RESULTS: We validated the 17 CRC-associated genes from studies by Chang et al (Model 1: 5 genes), Marshall et al (Model 2: 7 genes) and Han et al (Model 3: 5 genes) and performed the multivariate logistic regression analysis using the pooled 12 public microarray datasets as well as the external validation. The goodness-of-fit test of Hosmer-Lemeshow (H-L) showed statistical significance (P = 0.044) for Model 2 of Marshall et al in which observed event rates did not match expected event rates in subgroups of the model population. Expected and observed event rates in subgroups were similar, which are called well calibrated, in Models 1, 3 and 4 with non-significant P values of 0.460, 0.194 and 1.000 for H-L tests, respectively. A 7-gene model of CPEB4, EIF2S3, MGC20553, MS4A1, ANXA3, TNFAIP6 and IL2RB was pairwise selected, which showed the best results in logistic regression analysis (H-L P = 1.000, R2 = 0.951, areas under the curve = 0.999, accuracy = 0.968, specificity = 0.966 and sensitivity = 0.994).

CONCLUSION: A novel gene expression profile was associated with CRC and can potentially be applied to blood-based detection assays.

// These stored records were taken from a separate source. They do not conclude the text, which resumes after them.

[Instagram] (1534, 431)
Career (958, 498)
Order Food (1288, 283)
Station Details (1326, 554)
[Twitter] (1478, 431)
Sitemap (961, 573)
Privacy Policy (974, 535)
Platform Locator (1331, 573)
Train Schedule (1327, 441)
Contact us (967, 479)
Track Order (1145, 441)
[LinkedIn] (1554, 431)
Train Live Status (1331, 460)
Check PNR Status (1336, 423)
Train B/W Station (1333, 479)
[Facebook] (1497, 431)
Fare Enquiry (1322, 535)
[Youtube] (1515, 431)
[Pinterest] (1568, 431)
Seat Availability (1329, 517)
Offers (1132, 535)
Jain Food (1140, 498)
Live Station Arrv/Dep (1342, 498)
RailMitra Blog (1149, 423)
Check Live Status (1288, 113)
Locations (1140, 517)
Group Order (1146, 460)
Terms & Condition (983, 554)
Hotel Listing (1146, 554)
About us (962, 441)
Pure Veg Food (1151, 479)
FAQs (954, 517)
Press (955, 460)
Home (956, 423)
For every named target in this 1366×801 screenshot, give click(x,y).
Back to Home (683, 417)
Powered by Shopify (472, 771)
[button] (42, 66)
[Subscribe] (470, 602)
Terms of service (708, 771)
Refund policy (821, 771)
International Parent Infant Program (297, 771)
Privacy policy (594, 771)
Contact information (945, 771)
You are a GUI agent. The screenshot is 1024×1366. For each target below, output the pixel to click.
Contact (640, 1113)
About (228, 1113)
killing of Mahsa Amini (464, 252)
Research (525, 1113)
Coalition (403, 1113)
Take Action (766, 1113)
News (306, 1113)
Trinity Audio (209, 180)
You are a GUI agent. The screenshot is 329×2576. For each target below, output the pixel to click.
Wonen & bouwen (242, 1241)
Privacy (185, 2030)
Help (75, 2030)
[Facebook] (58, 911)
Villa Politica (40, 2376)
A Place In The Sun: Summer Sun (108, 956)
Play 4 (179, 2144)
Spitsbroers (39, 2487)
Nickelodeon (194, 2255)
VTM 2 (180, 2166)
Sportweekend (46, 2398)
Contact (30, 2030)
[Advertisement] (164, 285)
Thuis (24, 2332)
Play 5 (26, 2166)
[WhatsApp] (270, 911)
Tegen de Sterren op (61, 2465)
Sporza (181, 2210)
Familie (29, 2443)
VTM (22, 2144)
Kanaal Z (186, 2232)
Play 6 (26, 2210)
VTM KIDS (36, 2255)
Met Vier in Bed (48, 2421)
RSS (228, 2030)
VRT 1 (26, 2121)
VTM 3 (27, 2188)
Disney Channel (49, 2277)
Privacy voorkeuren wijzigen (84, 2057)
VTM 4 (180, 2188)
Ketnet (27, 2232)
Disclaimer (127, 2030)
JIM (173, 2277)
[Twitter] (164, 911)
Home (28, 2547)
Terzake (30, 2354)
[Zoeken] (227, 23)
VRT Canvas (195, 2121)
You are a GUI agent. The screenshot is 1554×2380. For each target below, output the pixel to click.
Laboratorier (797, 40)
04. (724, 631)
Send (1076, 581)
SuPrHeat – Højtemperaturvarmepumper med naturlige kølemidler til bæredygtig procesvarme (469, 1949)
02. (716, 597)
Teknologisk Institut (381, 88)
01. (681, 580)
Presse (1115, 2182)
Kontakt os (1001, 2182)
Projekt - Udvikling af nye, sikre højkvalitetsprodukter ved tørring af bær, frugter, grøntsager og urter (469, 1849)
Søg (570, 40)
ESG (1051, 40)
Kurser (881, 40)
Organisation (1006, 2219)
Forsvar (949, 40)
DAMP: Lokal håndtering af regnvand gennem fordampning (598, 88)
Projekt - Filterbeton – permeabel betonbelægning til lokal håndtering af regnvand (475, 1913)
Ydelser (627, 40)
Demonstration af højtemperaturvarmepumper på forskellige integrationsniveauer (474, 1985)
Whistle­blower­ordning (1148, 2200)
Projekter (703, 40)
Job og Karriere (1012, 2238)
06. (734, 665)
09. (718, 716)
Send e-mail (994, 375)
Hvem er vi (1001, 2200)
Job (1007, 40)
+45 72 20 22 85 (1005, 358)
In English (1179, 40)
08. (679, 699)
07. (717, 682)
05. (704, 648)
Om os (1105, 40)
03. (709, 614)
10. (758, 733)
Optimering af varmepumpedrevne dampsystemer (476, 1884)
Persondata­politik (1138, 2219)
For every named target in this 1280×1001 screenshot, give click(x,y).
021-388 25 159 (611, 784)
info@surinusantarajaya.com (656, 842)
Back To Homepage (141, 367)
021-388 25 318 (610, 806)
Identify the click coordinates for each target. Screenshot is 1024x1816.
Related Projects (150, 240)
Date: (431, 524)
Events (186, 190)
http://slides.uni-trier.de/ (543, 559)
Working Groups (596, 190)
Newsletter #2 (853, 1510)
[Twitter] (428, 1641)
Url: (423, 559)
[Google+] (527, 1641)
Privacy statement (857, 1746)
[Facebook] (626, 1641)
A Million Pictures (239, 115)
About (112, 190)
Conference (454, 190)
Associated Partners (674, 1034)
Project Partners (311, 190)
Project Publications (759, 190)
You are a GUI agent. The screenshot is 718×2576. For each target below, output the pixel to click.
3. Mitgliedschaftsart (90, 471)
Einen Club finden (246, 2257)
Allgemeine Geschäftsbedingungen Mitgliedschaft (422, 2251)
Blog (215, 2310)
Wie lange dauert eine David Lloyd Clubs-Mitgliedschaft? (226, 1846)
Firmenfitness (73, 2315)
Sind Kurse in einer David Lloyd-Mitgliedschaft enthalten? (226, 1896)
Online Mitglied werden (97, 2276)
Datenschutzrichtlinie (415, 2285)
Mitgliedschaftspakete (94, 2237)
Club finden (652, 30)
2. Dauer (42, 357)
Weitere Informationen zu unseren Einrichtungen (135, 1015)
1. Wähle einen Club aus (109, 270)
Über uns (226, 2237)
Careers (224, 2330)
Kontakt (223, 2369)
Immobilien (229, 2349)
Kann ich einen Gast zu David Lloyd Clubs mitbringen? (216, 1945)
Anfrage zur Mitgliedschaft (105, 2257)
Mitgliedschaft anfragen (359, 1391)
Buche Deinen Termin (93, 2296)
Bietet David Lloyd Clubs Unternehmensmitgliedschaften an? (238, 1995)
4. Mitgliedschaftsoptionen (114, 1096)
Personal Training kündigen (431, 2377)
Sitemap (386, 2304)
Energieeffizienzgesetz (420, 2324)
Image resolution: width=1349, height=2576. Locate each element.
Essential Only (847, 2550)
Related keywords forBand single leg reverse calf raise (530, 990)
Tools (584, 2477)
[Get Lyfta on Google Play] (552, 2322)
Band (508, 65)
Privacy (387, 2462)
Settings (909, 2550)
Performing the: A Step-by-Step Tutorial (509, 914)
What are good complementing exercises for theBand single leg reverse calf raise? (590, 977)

Keywords: Gene expression profiles; Colorectal cancer; Microarray; Gene Expression Omnibus; Gene Expression Omnibus; Gene Expression Omnibus series

Core tip: In the future, the 7-gene (CPEB4, EIF2S3, MGC20553, MS4A1, ANXA3, TNFAIP6 and IL2RB) logistic regression model that showed the best results can be further verified for more samples. Meanwhile, the causal relations are needed to confirm among the selected genes and colorectal cancer (CRC). The expression signature of these CRC-associated genes can be evaluated for early detection of CRC. Early detection can thus improve survival in patients before symptoms are detectable, during treatment, or during remission.